If you’re deep into wine, beer or spirits and enjoy podcasts, you may already know about VinePair, the U.S.-based digital media company devoted to drinks. Among its regular features is a smart podcast hosted by Adam Teeter, the company’s New York-based chief executive and co-founder, and Zach Geballe, wine educator for Seattle-based Tom Douglas Restaurants, which is available on iTunes, Stitcher and Soundcloud. A couple of weeks ago they posted a provocative conversation entitled “The Beer, Wine And Spirits Words That Must Die.” I couldn’t resist. I had to tune in.
Numerical scores matter much in the drinks-reviewing game, no doubt, but I hope you’ll agree that words ought to matter more. Unfortunately, the argot of alcohol can often be oblique, hackneyed or even politically incorrect. Just as off-putting, it can drip with pretentiousness, one good reason the world loves to skewer wine critics in particular. Sometimes I feel as if I’m living in my own New Yorker cartoon, as in: “Here’s an award-winning meritage with whiffs of barnyard, wet rock and outrageous excise taxes.”

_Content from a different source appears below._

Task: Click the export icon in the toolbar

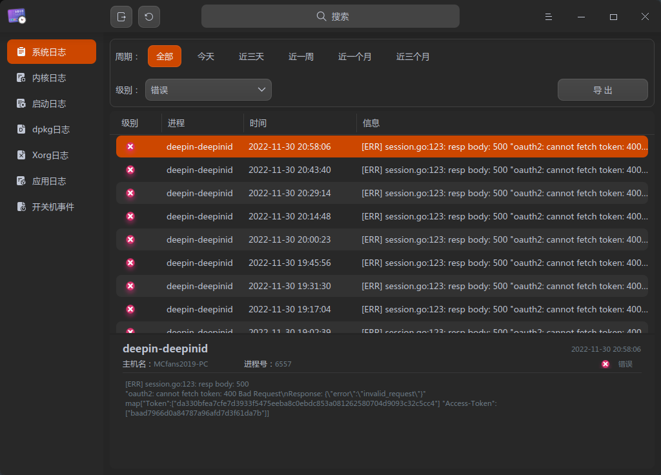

Teeter and Geballe came up with a few excellent offenders, four of which I’m starting with here with their kind approval. The rest either have been drawn from my own list of linguistic pet peeves or solicited from the Twittersphere. (Predictably, a few contributors chimed in with facetious knee-slappers, such as “most of them” and “LCBO sale,” the latter presumably a reference to the questionable appeal of discounted products at the Liquor Control Board of Ontario.)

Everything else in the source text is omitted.